- _About this exercise_
Report the count of lines containing the word "computer" in these records, with no other text.

(Dataset entries)
Content starts
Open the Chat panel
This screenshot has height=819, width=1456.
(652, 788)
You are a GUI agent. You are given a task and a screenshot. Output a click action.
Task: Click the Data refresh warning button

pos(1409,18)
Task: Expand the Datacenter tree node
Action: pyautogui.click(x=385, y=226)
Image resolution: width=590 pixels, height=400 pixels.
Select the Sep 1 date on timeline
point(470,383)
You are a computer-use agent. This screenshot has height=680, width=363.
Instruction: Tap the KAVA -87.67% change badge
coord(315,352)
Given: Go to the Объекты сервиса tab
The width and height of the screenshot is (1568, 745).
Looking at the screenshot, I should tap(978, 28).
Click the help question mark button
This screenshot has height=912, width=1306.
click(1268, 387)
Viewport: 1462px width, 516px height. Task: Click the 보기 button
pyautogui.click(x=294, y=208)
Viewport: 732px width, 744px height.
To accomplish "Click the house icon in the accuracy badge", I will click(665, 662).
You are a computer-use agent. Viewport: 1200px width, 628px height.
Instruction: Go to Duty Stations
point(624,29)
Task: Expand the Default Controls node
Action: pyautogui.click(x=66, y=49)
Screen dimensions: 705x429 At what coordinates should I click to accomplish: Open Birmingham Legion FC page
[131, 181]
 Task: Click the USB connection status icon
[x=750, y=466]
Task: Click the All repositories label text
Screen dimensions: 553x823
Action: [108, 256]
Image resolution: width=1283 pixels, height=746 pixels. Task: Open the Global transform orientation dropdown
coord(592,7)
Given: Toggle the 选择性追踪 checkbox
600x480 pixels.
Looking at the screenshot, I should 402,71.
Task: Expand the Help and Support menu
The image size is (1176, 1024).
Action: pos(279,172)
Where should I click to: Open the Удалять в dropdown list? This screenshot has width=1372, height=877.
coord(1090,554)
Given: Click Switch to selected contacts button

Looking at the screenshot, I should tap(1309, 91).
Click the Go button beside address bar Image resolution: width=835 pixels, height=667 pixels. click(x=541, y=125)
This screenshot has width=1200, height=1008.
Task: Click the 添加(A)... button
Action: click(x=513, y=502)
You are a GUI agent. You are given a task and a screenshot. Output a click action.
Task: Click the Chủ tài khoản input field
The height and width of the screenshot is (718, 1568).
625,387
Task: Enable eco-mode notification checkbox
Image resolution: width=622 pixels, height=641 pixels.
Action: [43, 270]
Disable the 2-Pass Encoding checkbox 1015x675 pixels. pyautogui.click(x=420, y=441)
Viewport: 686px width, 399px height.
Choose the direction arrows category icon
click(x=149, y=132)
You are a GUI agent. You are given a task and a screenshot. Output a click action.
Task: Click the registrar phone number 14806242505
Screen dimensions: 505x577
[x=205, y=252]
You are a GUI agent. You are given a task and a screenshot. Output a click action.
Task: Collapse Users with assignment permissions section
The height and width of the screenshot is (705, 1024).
Content ends
- _Output for this task_
2